La religion, de son côté, inclut généralement une organisation, des leaders, une doctrine, des règles et des lois, des croyances, des spiritualités, des pratiques, des symboles, des textes et des images, des rites et des lieux de culte. Si certaines religions sont très centralisées, d’autres le sont moins et présentent en leur sein une pluralité de vues et de types de gestion. Les petits groupes récemment créés, souvent désignés comme les nouveaux mouvements religieux, sont quant à eux généralement peu structurés.
UN RAPPORT À LA RELIGION PLUS DIVERSIFIÉ
Les sociétés contemporaines accordent en outre une plus grande importance aux croyances individuelles, d’où la distinction entre les religions institutionnalisées et la spiritualité, qui serait plus intériorisée et plus personnelle. Au Canada et dans plusieurs autres pays, un nombre croissant de personnes se disent « sans appartenance religieuse » ou « sans religion ». Ce contexte laisse entrevoir la complexité des rapports entre l’État et la religion, surtout lorsque les populations se diversifient.
L’ENCADREMENT DE LA RELATION ENTRE L’ÉTAT ET LA RELIGION
Au plus haut niveau de la vie d’un grand nombre d’États, une constitution régule les éléments centraux d’une collectivité nationale. Elle comporte parfois une charte des droits, comme c’est le cas par exemple au Canada, aux États-Unis et en Afrique du Sud, ou peut leur consacrer certains articles. De nombreux pays promulguent quant à eux des chartes sans statut constitutionnel.
Les droits relatifs à la religion incluent le respect de la liberté de conscience et de religion de même que l’égalité entre les religions. Cela signifie essentiellement que les gens ont la liberté de professer des croyances, de pratiquer un culte, de ne pas subir de pression indue de croire ou non. S’inscrivant dans la foulée de la Déclaration universelle des droits de l’homme, adoptée en 1948, ces droits relatifs à la religion transforment progressivement plusieurs nations en profondeur.
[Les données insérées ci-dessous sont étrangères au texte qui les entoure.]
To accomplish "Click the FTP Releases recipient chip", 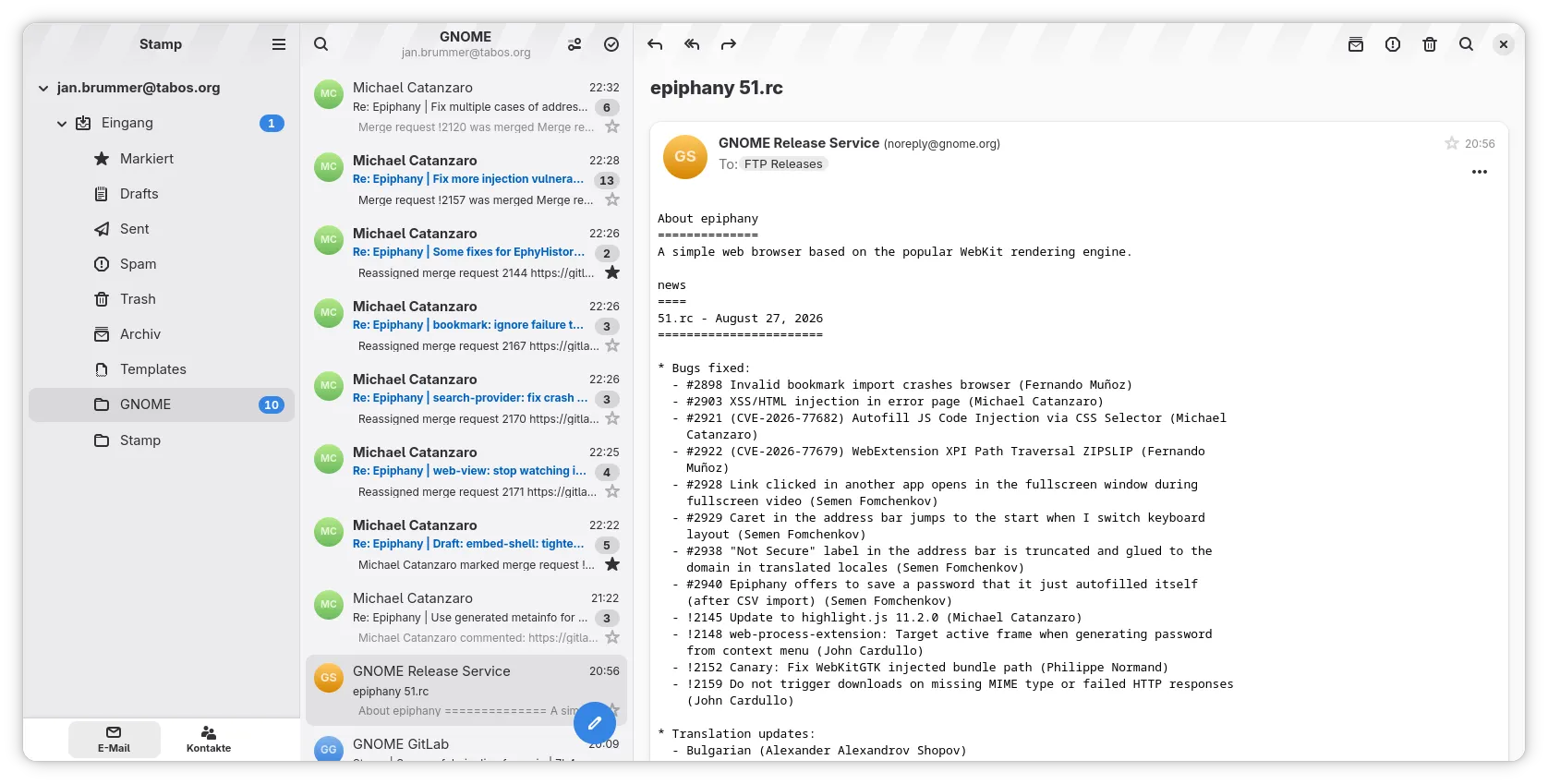I will [783, 164].
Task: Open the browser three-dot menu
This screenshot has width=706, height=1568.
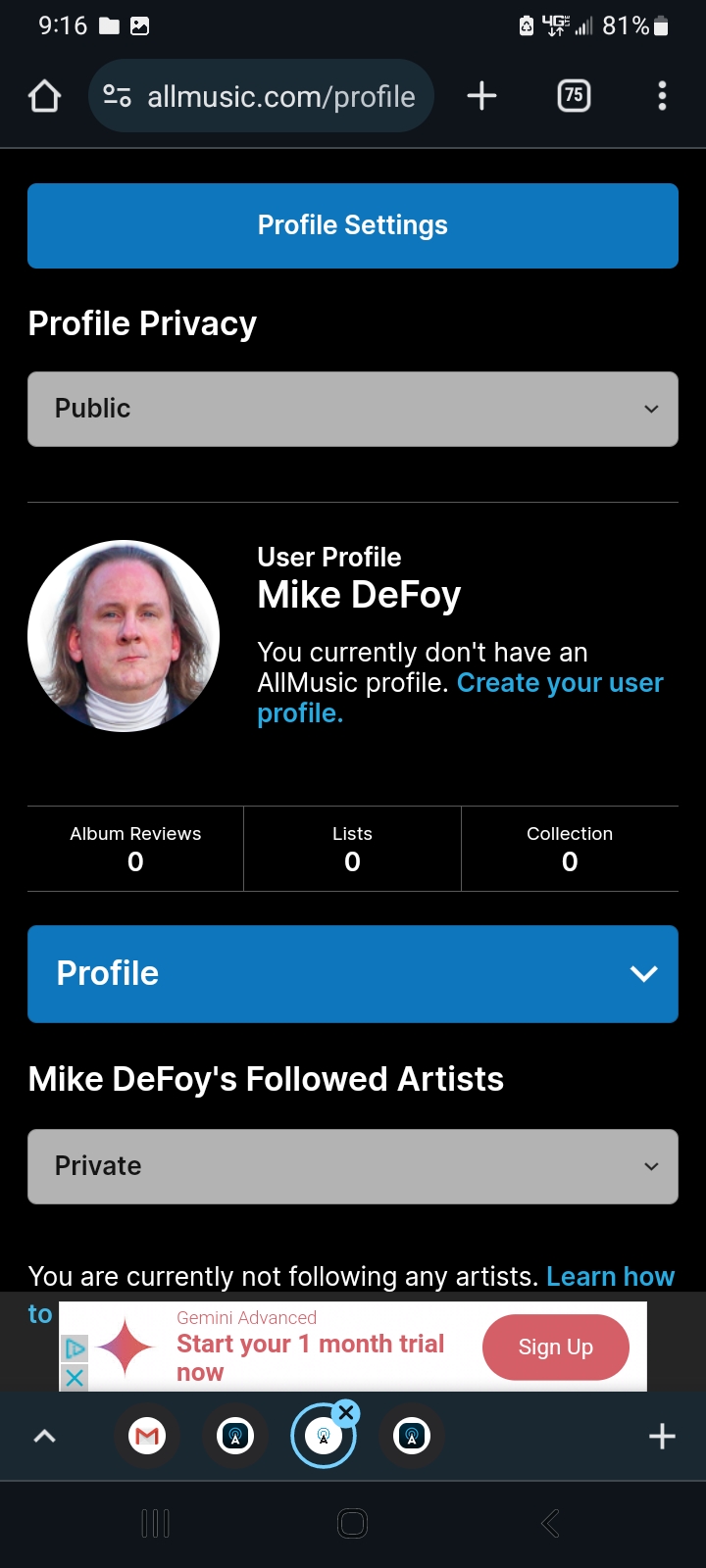Action: 662,96
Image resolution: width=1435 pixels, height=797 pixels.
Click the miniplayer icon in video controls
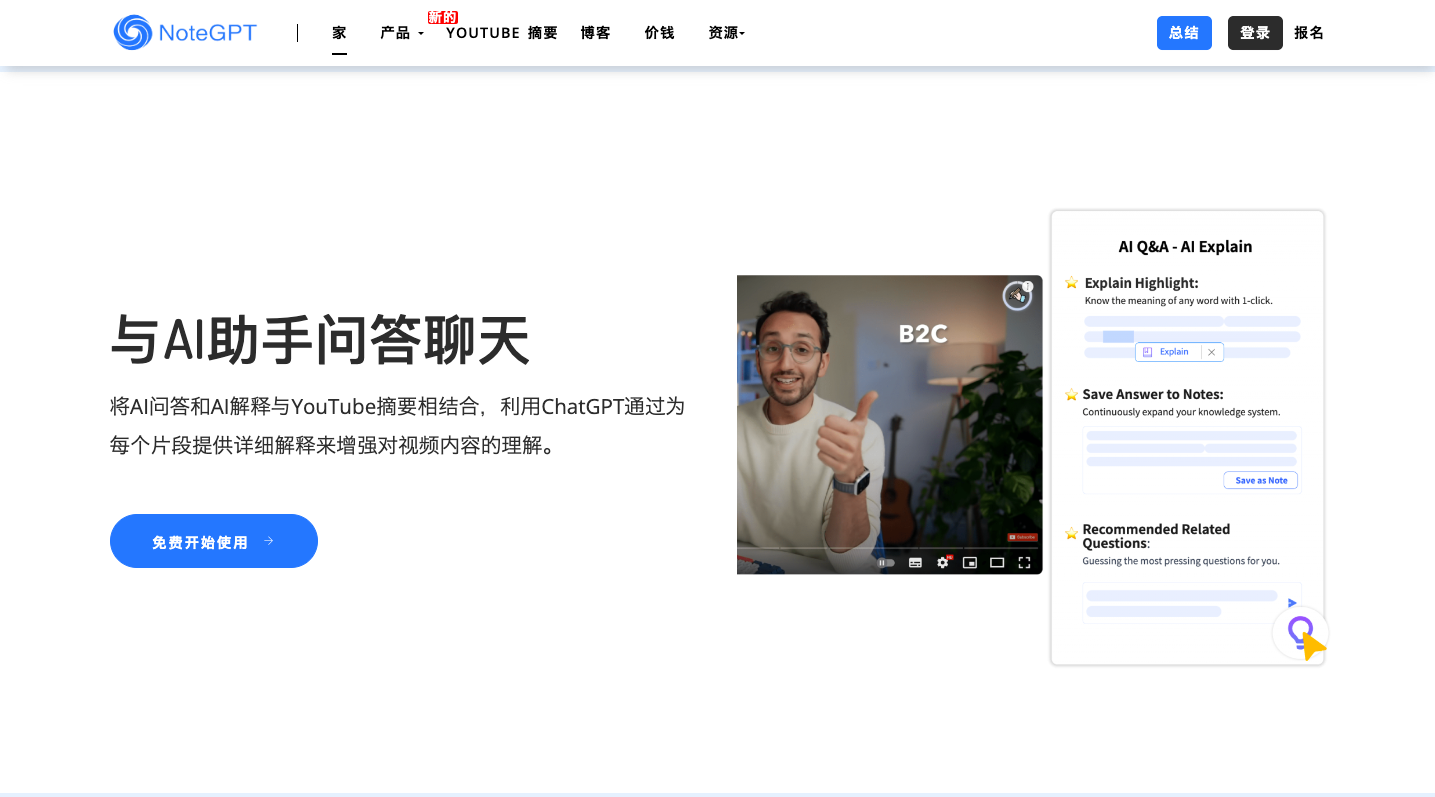(969, 563)
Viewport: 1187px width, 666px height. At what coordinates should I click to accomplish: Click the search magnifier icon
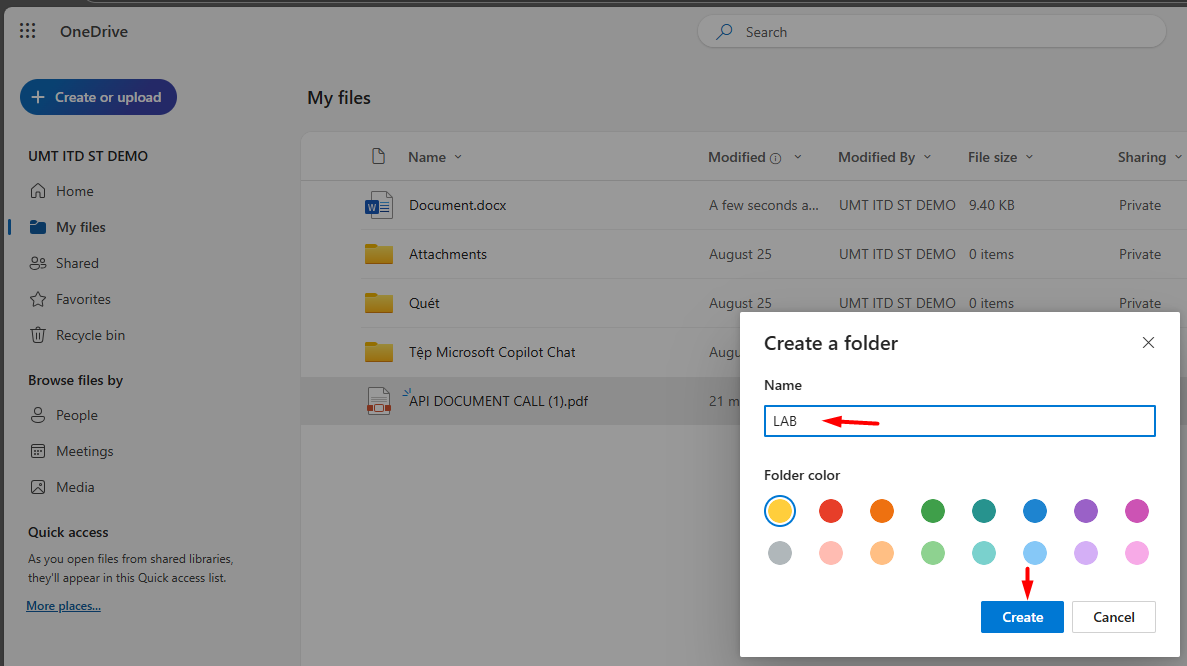click(724, 32)
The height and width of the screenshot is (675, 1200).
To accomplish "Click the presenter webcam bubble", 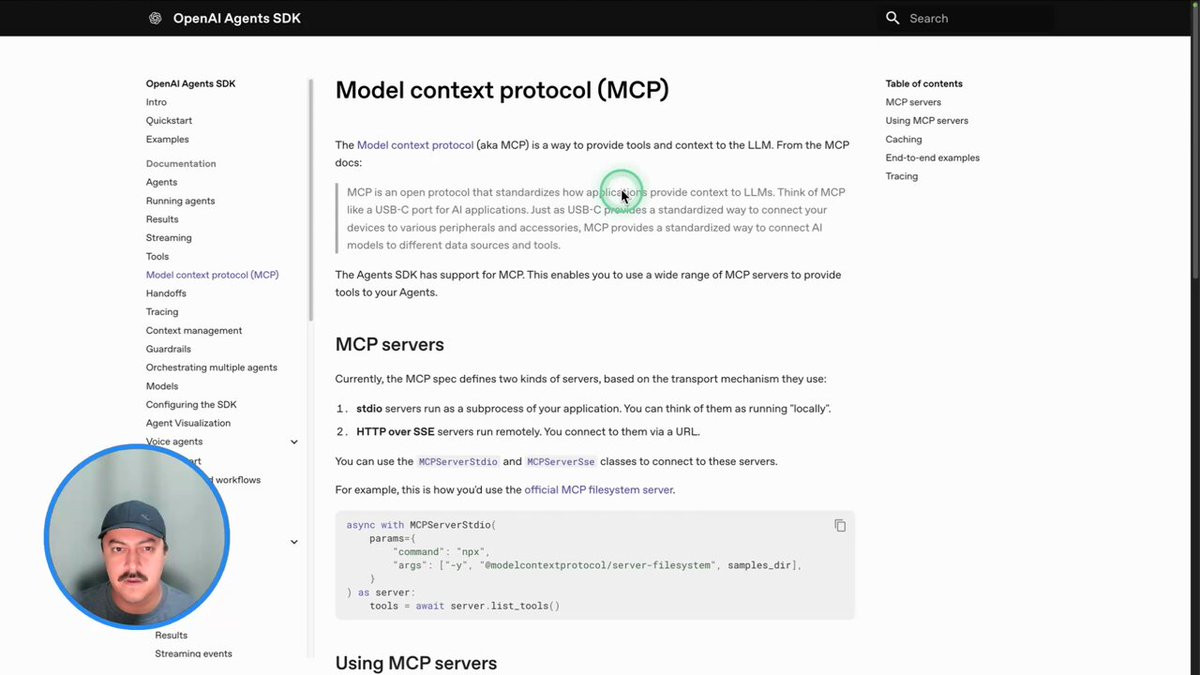I will point(137,537).
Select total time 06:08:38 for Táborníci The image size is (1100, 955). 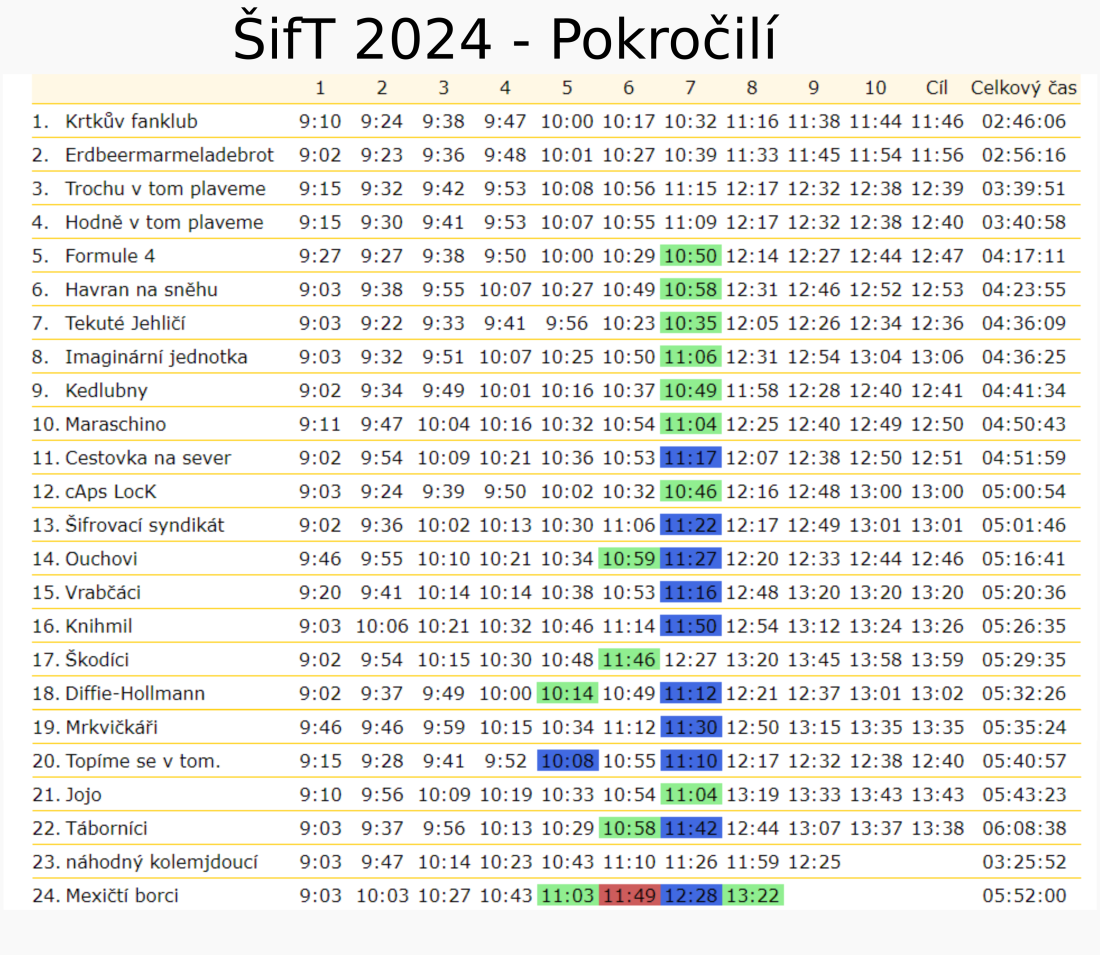click(1023, 828)
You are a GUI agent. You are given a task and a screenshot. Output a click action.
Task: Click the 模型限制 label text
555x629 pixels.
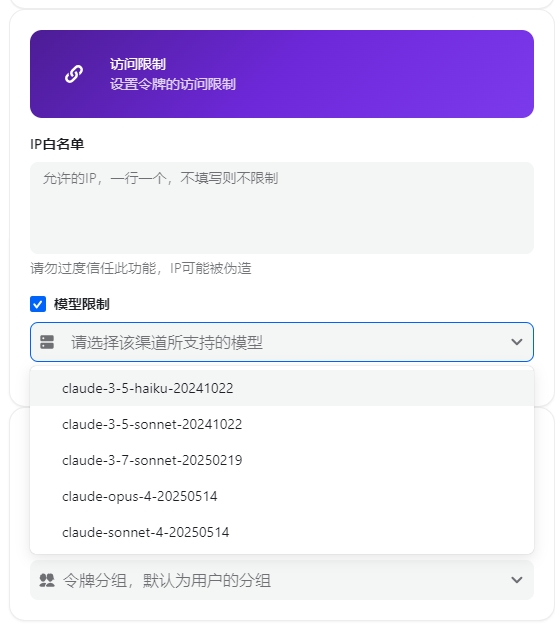coord(82,304)
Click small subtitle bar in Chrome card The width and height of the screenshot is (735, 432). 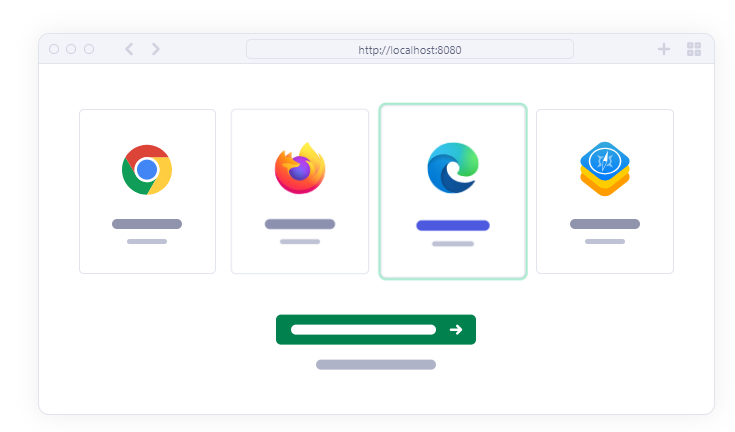click(147, 242)

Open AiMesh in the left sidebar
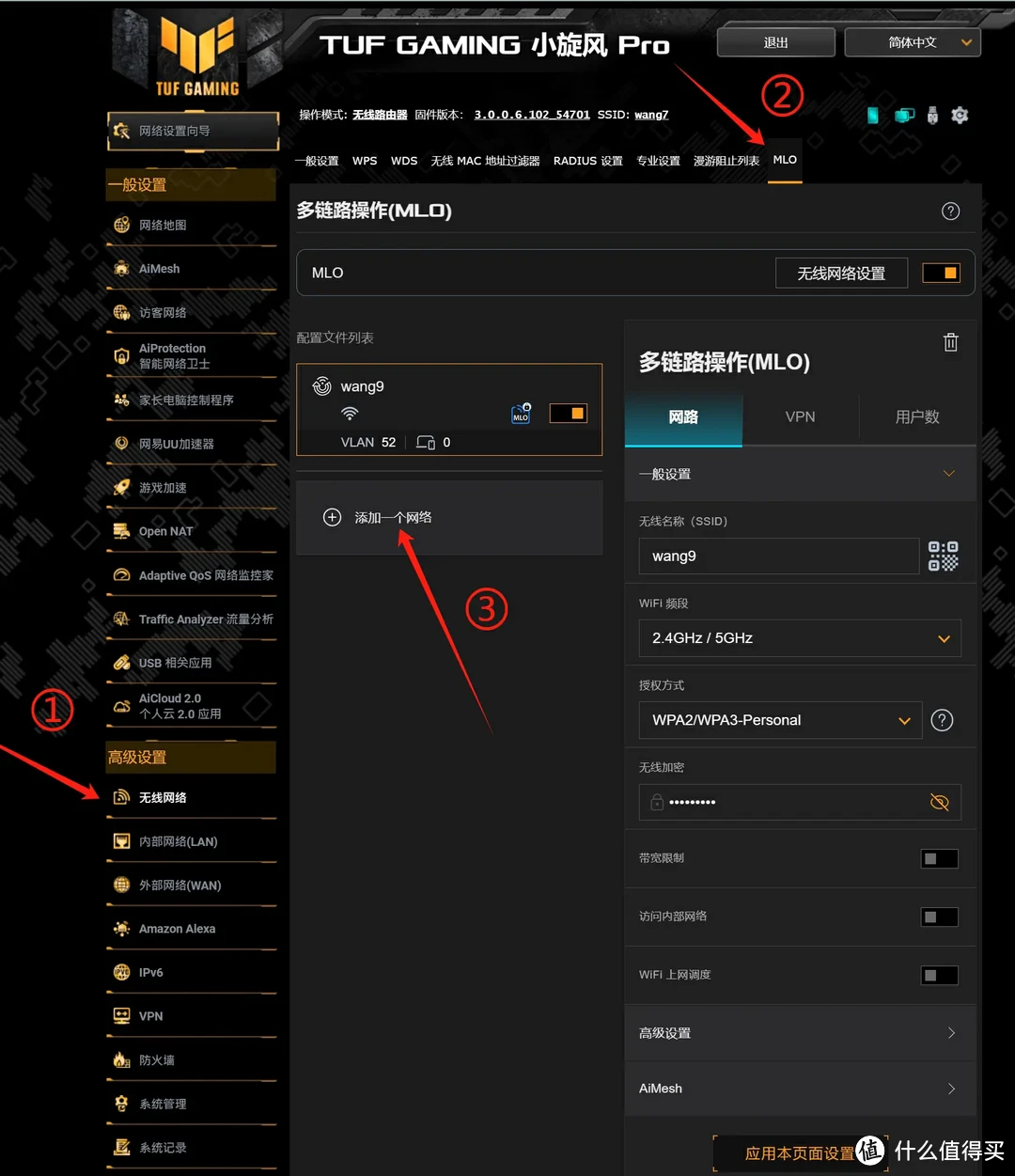pyautogui.click(x=159, y=269)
C’est dans une constitution que les principes régulateurs des rapports clés entre l’État et la religion sont énoncés. Ils peuvent prendre la forme de mentions de certaines religions ayant une importance historique et numérique dans une société, et ils peuvent statuer au sujet de certains types de reconnaissance comme le financement, ou encore la place en éducation. Par exemple, jusqu’à tout récemment, tous les pays scandinaves accordaient un statut particulier à l’Église luthérienne dans leur constitution. La Norvège et la Suède y ont renoncé, sans pour autant faire une déclaration de laïcité ou éliminer les subventions aux groupes religieux et non religieux reconnus. Le luthérianisme y demeure toutefois la confession majoritaire.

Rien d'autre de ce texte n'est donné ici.